Critique d’Une exécution ordinaire
N’y allons pas par quatre chemins : c’est globalement un bon ouvrage et je n’ai pas vu le temps passer. Les pages filent à la vitesse de l’éclair (Dugain aime décomposer ses titres avec une pétée de parties et des rivières de chapitres bien aérés) et le style, sobre et précis, offre une lecture sans concession, presque à la manière d’un essai.

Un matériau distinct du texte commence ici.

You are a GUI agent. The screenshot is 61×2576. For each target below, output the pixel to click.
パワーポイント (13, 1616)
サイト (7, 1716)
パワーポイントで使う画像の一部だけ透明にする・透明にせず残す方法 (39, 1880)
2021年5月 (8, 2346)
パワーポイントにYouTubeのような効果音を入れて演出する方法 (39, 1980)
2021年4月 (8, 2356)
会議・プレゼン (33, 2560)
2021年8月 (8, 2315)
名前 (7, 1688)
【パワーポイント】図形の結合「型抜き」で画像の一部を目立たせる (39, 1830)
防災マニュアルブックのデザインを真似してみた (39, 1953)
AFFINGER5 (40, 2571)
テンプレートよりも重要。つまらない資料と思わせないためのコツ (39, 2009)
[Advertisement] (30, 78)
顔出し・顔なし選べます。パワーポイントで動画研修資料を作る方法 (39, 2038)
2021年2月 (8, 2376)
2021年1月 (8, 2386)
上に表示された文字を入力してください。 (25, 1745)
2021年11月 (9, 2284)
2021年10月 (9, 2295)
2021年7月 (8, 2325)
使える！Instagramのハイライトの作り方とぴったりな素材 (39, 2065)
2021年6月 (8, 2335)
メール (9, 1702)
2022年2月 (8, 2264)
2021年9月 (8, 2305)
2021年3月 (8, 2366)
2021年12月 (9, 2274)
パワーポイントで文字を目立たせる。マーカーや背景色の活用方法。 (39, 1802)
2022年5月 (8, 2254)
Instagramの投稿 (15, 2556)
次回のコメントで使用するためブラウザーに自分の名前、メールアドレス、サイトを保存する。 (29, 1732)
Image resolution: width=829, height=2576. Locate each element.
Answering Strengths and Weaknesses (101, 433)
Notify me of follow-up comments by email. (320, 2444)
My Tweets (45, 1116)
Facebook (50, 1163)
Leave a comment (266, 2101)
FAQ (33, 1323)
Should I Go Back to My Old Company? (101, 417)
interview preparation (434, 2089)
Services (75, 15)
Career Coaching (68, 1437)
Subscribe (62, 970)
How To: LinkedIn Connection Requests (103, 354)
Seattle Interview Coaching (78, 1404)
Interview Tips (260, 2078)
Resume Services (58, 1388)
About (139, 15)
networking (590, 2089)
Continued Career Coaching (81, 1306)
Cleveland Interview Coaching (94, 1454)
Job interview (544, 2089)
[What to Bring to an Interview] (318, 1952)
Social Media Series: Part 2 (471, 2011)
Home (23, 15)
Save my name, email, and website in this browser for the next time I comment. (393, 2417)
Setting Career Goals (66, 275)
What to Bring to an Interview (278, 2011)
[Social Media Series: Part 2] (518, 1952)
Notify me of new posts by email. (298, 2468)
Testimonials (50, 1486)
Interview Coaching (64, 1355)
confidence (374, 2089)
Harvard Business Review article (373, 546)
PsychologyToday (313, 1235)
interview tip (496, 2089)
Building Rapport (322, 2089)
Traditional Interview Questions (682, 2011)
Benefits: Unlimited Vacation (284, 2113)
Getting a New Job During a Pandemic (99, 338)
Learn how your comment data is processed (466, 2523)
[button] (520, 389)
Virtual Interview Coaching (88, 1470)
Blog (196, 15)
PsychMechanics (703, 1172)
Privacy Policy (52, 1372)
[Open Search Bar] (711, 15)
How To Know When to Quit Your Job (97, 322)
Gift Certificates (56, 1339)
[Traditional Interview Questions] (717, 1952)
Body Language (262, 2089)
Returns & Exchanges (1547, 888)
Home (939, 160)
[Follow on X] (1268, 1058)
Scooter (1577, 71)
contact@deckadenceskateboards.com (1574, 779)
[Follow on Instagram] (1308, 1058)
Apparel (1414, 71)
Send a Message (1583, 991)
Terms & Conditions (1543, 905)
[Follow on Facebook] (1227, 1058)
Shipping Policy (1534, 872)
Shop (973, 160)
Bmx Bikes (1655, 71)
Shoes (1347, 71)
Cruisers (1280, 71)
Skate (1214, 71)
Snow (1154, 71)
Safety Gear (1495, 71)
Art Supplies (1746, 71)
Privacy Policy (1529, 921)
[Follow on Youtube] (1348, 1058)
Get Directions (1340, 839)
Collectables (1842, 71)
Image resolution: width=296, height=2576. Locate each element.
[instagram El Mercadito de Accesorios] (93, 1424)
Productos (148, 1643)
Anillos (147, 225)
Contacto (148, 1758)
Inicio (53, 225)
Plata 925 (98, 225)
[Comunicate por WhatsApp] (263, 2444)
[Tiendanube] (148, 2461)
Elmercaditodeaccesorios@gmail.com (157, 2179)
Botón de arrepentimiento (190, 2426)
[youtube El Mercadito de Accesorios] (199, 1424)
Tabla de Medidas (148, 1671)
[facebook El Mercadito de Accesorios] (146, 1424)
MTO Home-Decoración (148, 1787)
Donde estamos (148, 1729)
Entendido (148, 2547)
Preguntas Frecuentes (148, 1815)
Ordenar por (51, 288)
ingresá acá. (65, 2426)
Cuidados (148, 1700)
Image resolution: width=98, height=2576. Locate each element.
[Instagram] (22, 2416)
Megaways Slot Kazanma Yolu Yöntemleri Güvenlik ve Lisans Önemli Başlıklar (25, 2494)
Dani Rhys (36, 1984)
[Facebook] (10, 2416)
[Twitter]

Si l’œuvre s’articule autour de la tragédie humaine et politique que fut l’accident (aggravé par les autorités) du Ko..euh d’Oskar, l’auteur français a brodé l’histoire du peuple russe et ce depuis la fin de la seconde guerre mondiale. Cela commence par la petite Olga, magnétiseuse dont le talent est venu aux oreilles de l’ogre Staline qui fait appel à ses services pour être soigné. Ensuite, retour à la vie « actuelle » à travers l’existence d’un prof’ narrateur qui mène une vie peu glorieuse sur fond de crise conjugale. Et le fait que son fils, Vania, ferait partie des survivants coincés dans la carlingue, n’arrange pas son moral.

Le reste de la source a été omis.